Shellie Schmals, Film Programming Manager
If you love Dirty Dancing like I do, you'll enjoy taking a twirl on the dance floor with The Mamboniks. This beautifully crafted documentary by Lex Gillespie follows the rise of Afro-Cuban music and it's connection to first and second generation Jewish dancers. Along with exploring how Mamboniks defied cultural and religious lines of segregation, the film tracks both the history of Mambo music and the personalities who found joy, love and celebrity in the Mambo scene. I found myself getting lost in their storytelling, as the recalled memories of late night parties, delicious rum and hot Havana nights!
Sara Glassberg, Programming Associate
It’s obvious to anyone who knows me that I am passionate about film above most other things in life…except for food. There aren’t a lot of films which so perfectly capture why I love food so much and what it means to me personally, that are also just really entertaining and well-made. Abe has all of those ingredients and more. While I am admittedly no chef myself, I relate to the film’s title character, played with such earnestness by Noah Schnapp of Stranger Things fame. He thinks about food the same way I do: in bringing different flavors and cultural influences together, often making something entirely new in the process, food is a lot like family. Abe’s family may be a little more complicated than most, yet the film is a testament to the power of food to illuminate our common ground and our shared humanity and to physically bring people together to share in the joy of eating. Always charming and endearing, and both emotional and hilarious, Abe may leave audiences hungry, but with their hearts full.
Chris Holland, Event Operations Manager
Hollywood’s II World War
Our culture’s continuing fascination with World War II may have something to do with the fact that it was the first one captured in motion pictures, both documentary and fictional. This doc chronicles the lives of Hollywood filmmakers (familiar names like Billy Wilder and Frank Capra) who were conscripted to shape popular opinion about the war, and the effect their experiences on the front affected their work afterwards.

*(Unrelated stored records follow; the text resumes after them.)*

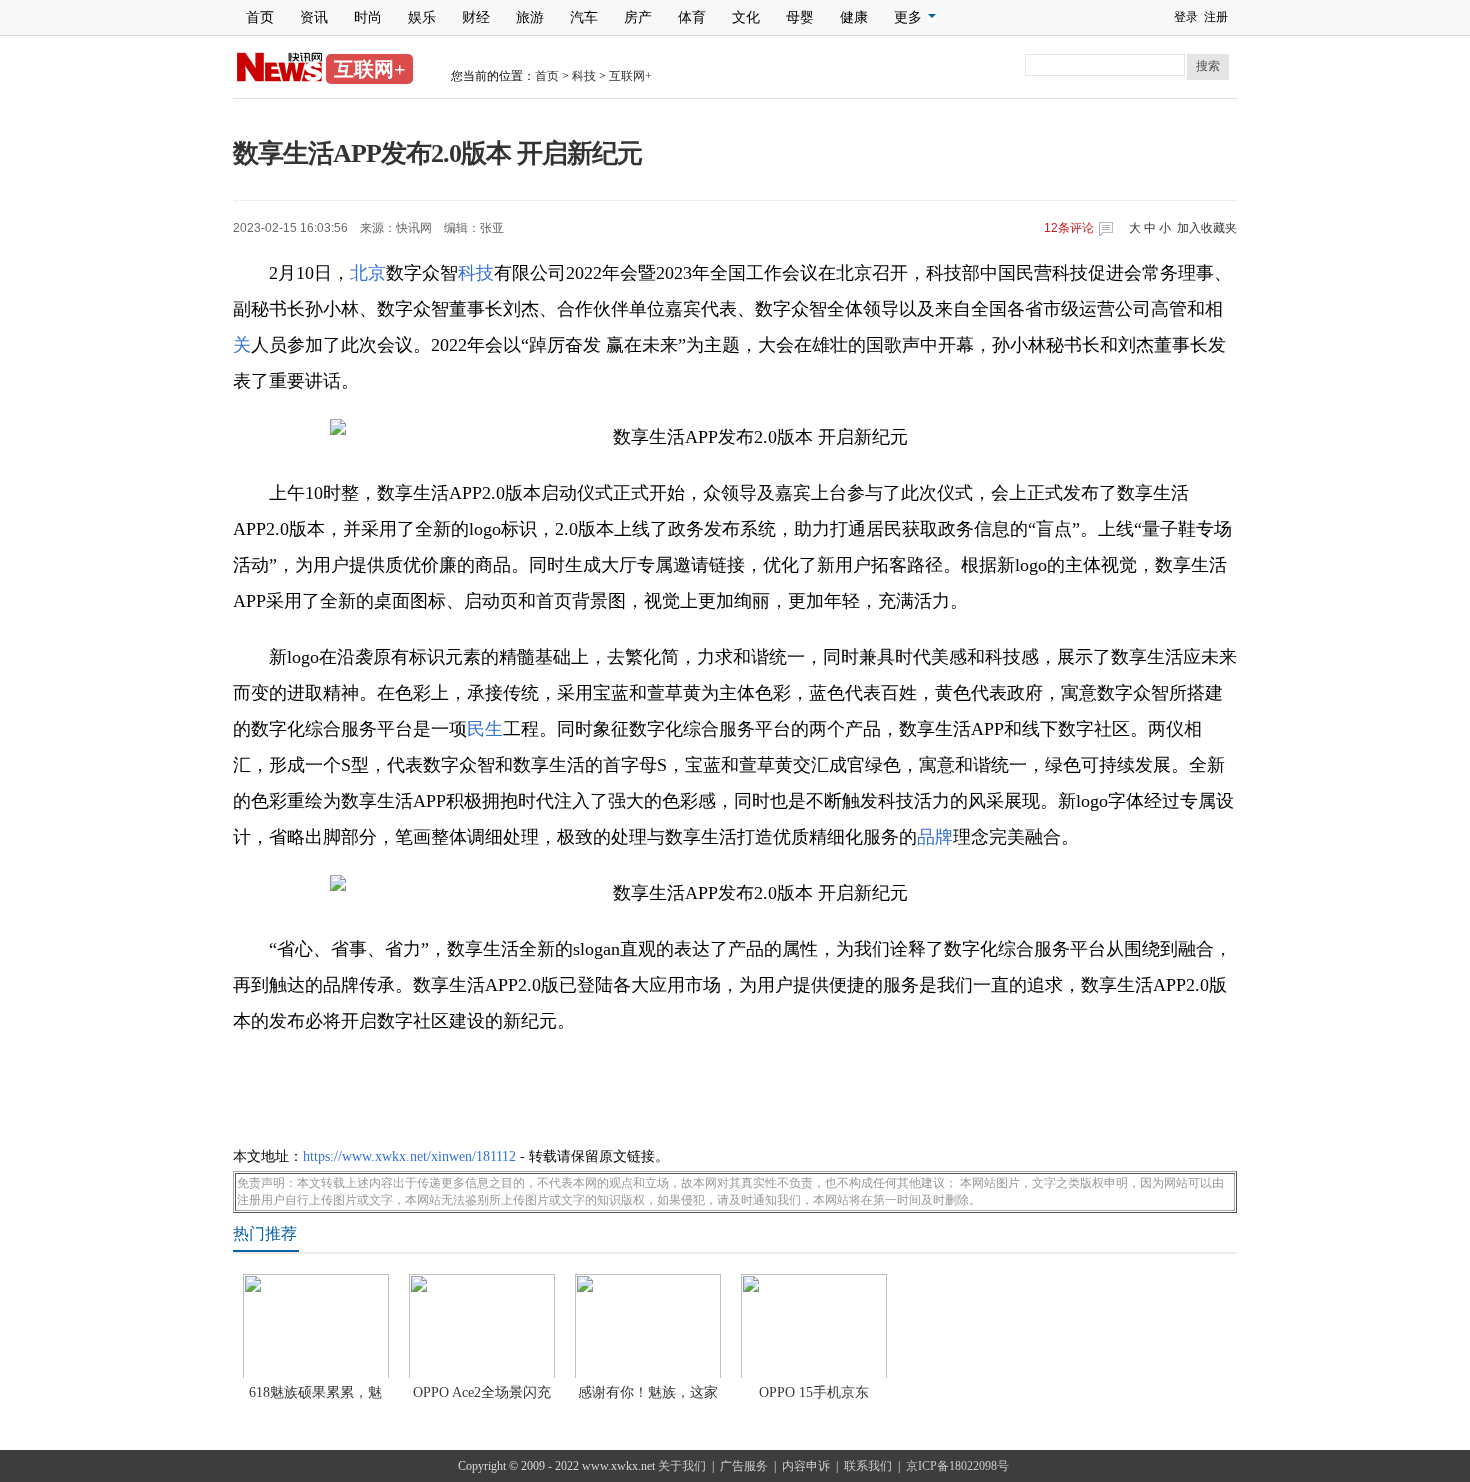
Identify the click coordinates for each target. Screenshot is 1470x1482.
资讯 (314, 17)
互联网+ (630, 76)
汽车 (584, 17)
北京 (368, 273)
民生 (485, 729)
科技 (584, 76)
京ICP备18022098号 (957, 1466)
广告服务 (744, 1466)
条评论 (1069, 228)
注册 (1216, 17)
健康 (854, 17)
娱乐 (422, 17)
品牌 (935, 837)
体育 (692, 17)
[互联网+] (279, 78)
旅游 (530, 17)
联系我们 (868, 1466)
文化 (746, 17)
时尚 (368, 17)
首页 (260, 17)
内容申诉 (806, 1466)
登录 (1186, 17)
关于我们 (682, 1466)
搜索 (1208, 66)
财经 (476, 17)
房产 (638, 17)
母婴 (800, 17)
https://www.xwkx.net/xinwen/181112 (409, 1156)
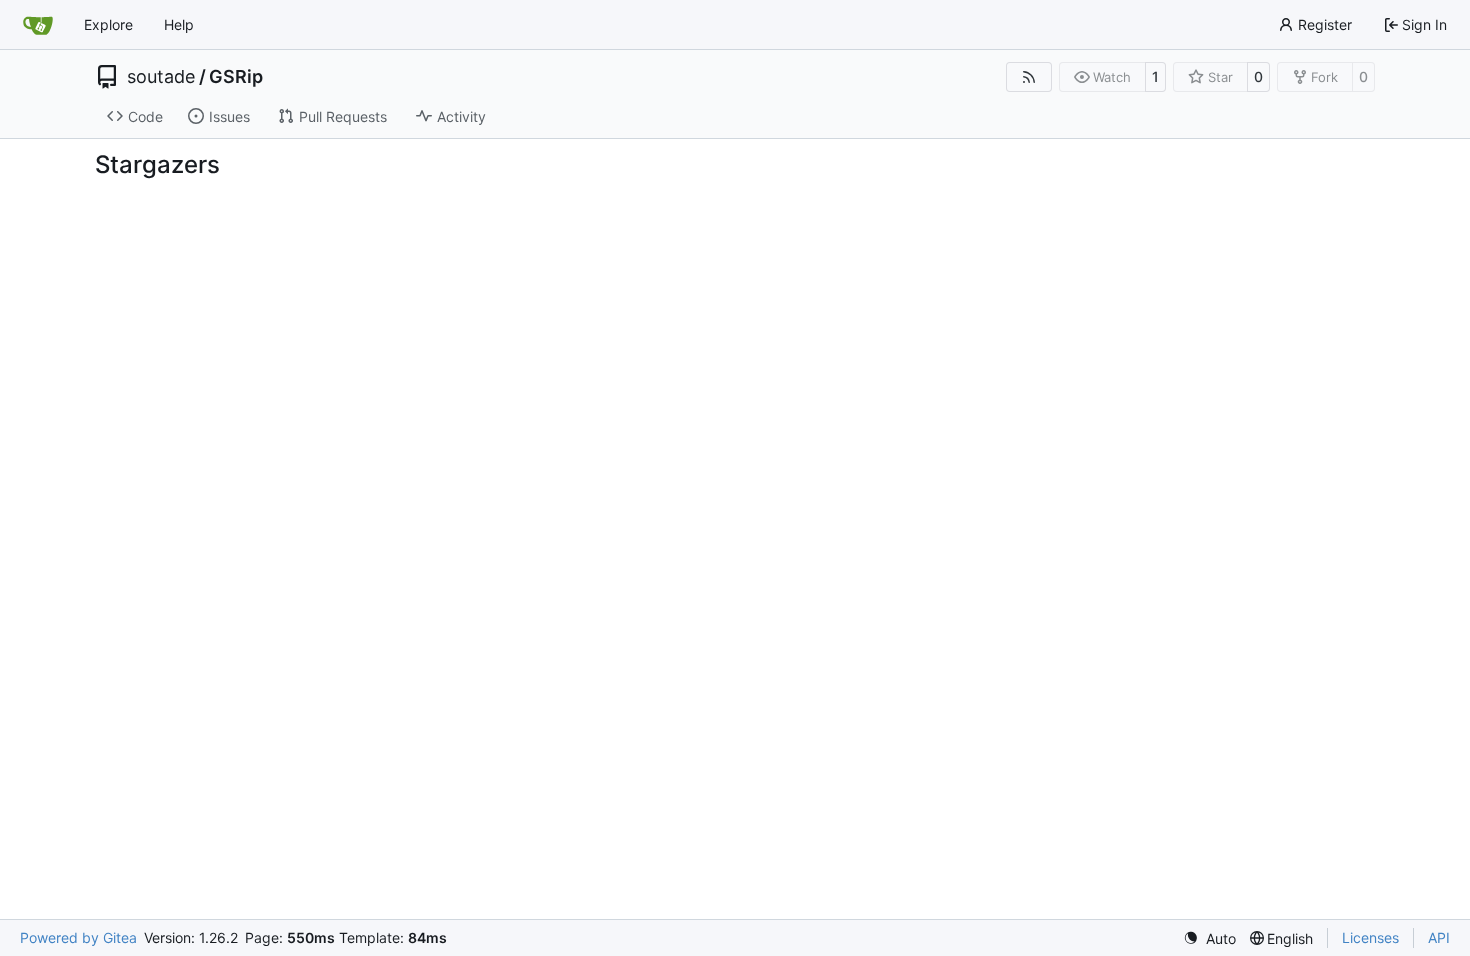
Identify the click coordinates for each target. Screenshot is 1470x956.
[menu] (1209, 938)
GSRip (236, 77)
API (1439, 937)
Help (179, 24)
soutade (161, 77)
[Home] (38, 25)
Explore (108, 24)
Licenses (1370, 937)
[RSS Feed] (1029, 77)
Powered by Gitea (78, 937)
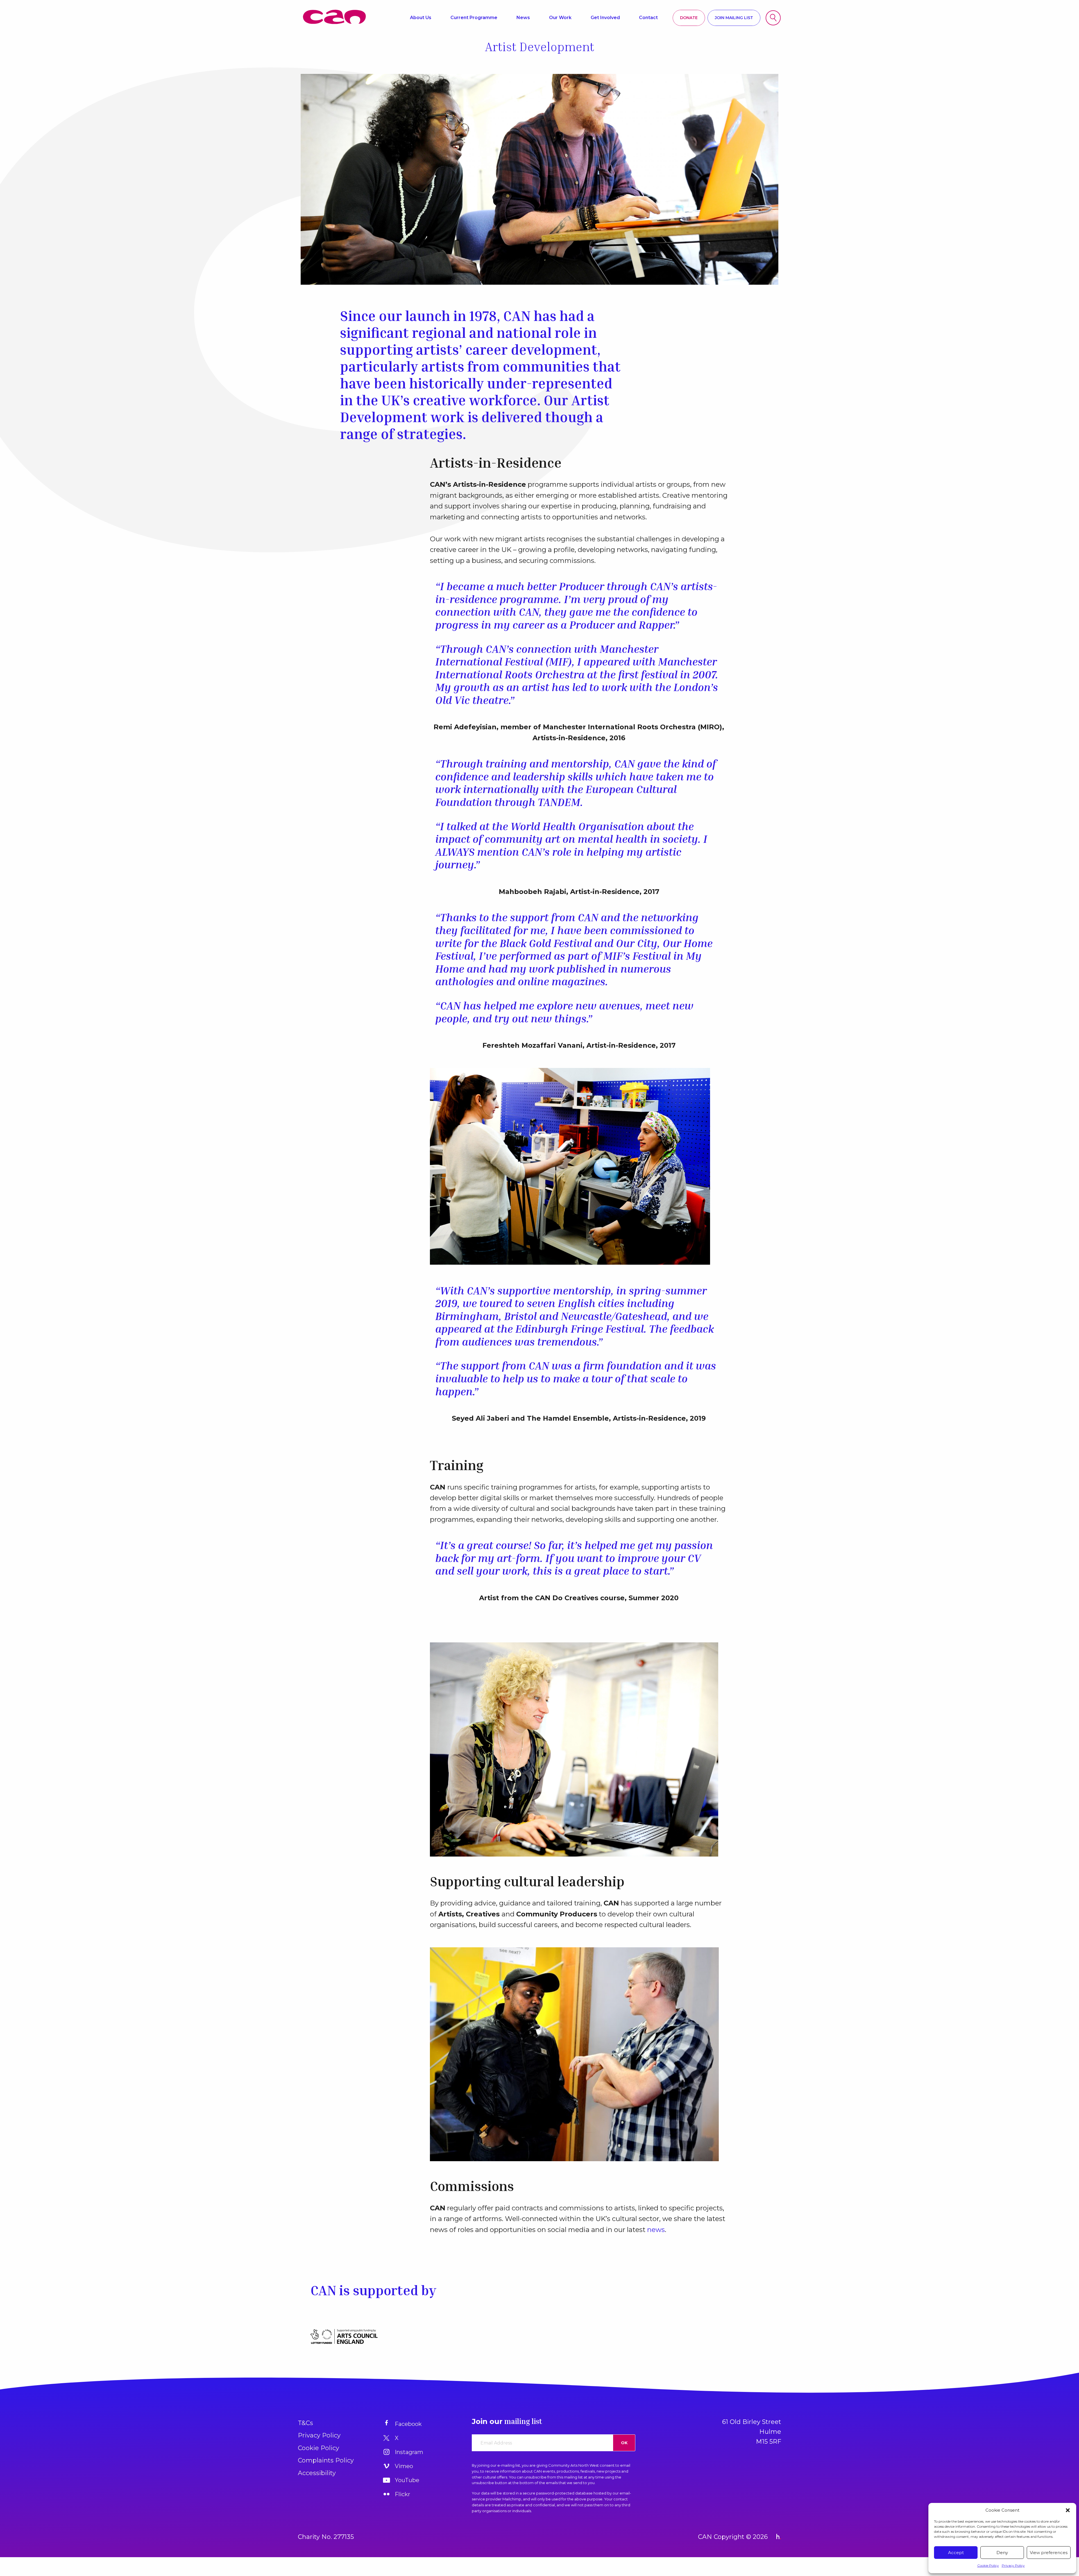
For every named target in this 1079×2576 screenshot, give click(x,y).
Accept (956, 2552)
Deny (1002, 2552)
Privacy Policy (1013, 2565)
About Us (420, 17)
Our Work (560, 17)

An engrossing dive into the archives that any classic cinema buff will enjoy.
Melissa Simpson, Operations Manager
Standing Up, Falling Down
As an early-thirthysomething millennial who works in film, I know a thing or two about self-doubt and the struggle of finding sustainability in a "non-traditional" career. For these reasons, Standing Up, Falling Down really resonated with me. Also, having loved Ben Schwartz on Parks and Recreation, I was blown away by the nuance and depth of his performance and the chemistry between him and the legendary Billy Crystal. While Schwartz and Crystal drive the story, the world is fully rounded by the incredible ensemble cast, each playing their own rich character. This film is full of heart and redemption, and certainly a film you won't want to miss this year at AJFF!
Leah Sitkoff, Communications Manager
Keeping the Faith
I didn’t know that this film was Edward Norton’s directorial debut until years later. Charming, bright, and bringing out the best in a wonderful ensemble cast, I never tire of this film and find that whenever it’s on, I wind up watching a great deal of it. I can’t believe it’s now a classic but it was always destined to become one.
Katherine Crosby, Community Programming Manager
Israel’s submission for the Oscar this year, Incitement, is one of the most gripping films in the 2020 lineup. I am particularly excited for the upcoming community dialogue around the film, as filmmaker Yaron Zilberman will be joining us here in Atlanta for three of the five screenings. I have no doubt that audiences are going to be eager to unpack this film and particularly the decisions that went into the making of it.